The records:
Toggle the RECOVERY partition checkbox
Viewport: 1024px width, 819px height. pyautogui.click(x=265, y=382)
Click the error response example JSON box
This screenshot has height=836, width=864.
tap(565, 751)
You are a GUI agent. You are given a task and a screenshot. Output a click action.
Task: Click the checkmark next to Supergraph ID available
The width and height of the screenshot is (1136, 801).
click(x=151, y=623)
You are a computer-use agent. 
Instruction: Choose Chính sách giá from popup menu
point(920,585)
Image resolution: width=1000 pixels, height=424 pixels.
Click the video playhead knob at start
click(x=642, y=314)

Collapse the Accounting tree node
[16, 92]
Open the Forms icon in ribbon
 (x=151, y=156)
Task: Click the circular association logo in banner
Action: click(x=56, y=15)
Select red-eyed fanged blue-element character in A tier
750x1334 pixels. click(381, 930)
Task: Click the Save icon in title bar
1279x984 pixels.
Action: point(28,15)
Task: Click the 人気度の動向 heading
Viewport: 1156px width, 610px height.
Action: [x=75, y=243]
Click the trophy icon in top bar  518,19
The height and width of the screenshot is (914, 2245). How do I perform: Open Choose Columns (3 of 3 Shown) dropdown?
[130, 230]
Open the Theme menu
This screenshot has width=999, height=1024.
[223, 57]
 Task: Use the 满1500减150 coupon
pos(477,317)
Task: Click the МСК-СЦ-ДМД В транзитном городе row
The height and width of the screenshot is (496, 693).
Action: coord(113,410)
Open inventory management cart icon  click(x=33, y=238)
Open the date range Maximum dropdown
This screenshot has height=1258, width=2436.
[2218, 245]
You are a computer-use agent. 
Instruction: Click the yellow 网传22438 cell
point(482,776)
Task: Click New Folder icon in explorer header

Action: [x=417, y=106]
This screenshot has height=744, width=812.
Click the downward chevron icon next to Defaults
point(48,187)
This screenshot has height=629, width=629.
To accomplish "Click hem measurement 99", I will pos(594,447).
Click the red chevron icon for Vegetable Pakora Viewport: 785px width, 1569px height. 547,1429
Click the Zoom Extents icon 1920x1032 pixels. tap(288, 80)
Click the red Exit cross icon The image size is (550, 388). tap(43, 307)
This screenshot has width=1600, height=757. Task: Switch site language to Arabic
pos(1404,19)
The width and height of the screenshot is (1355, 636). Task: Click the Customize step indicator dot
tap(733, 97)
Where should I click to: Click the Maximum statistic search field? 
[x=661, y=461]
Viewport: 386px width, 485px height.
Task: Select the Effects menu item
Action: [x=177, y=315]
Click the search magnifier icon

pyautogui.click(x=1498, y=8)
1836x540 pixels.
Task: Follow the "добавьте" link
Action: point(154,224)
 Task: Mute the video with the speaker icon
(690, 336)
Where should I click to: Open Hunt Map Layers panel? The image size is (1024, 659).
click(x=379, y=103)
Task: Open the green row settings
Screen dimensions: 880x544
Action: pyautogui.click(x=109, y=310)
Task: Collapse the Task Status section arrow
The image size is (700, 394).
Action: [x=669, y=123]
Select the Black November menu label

Problem statement: What you write must match the records above line for line.

Response to this task:
Toggle the RECOVERY partition checkbox
Viewport: 1024px width, 819px height. pyautogui.click(x=265, y=382)
Click the error response example JSON box
This screenshot has height=836, width=864.
tap(565, 751)
You are a GUI agent. You are given a task and a screenshot. Output a click action.
Task: Click the checkmark next to Supergraph ID available
The width and height of the screenshot is (1136, 801).
click(x=151, y=623)
You are a computer-use agent. 
Instruction: Choose Chính sách giá from popup menu
point(920,585)
Image resolution: width=1000 pixels, height=424 pixels.
Click the video playhead knob at start
click(x=642, y=314)

Collapse the Accounting tree node
[16, 92]
Open the Forms icon in ribbon
 (x=151, y=156)
Task: Click the circular association logo in banner
Action: click(x=56, y=15)
Select red-eyed fanged blue-element character in A tier
750x1334 pixels. click(381, 930)
Task: Click the Save icon in title bar
1279x984 pixels.
Action: point(28,15)
Task: Click the 人気度の動向 heading
Viewport: 1156px width, 610px height.
Action: [x=75, y=243]
Click the trophy icon in top bar  518,19
The height and width of the screenshot is (914, 2245). How do I perform: Open Choose Columns (3 of 3 Shown) dropdown?
[130, 230]
Open the Theme menu
This screenshot has width=999, height=1024.
[223, 57]
 Task: Use the 满1500减150 coupon
pos(477,317)
Task: Click the МСК-СЦ-ДМД В транзитном городе row
The height and width of the screenshot is (496, 693).
Action: coord(113,410)
Open inventory management cart icon  click(x=33, y=238)
Open the date range Maximum dropdown
This screenshot has height=1258, width=2436.
[2218, 245]
You are a computer-use agent. 
Instruction: Click the yellow 网传22438 cell
point(482,776)
Task: Click New Folder icon in explorer header

Action: [x=417, y=106]
This screenshot has height=744, width=812.
Click the downward chevron icon next to Defaults
point(48,187)
This screenshot has height=629, width=629.
To accomplish "Click hem measurement 99", I will pos(594,447).
Click the red chevron icon for Vegetable Pakora Viewport: 785px width, 1569px height. 547,1429
Click the Zoom Extents icon 1920x1032 pixels. tap(288, 80)
Click the red Exit cross icon The image size is (550, 388). tap(43, 307)
This screenshot has width=1600, height=757. Task: Switch site language to Arabic
pos(1404,19)
The width and height of the screenshot is (1355, 636). Task: Click the Customize step indicator dot
tap(733, 97)
Where should I click to: Click the Maximum statistic search field? 
[x=661, y=461]
Viewport: 386px width, 485px height.
Task: Select the Effects menu item
Action: [x=177, y=315]
Click the search magnifier icon

pyautogui.click(x=1498, y=8)
1836x540 pixels.
Task: Follow the "добавьте" link
Action: point(154,224)
 Task: Mute the video with the speaker icon
(690, 336)
Where should I click to: Open Hunt Map Layers panel? The image size is (1024, 659).
click(x=379, y=103)
Task: Open the green row settings
Screen dimensions: 880x544
Action: pyautogui.click(x=109, y=310)
Task: Collapse the Task Status section arrow
The image size is (700, 394).
Action: [x=669, y=123]
Select the Black November menu label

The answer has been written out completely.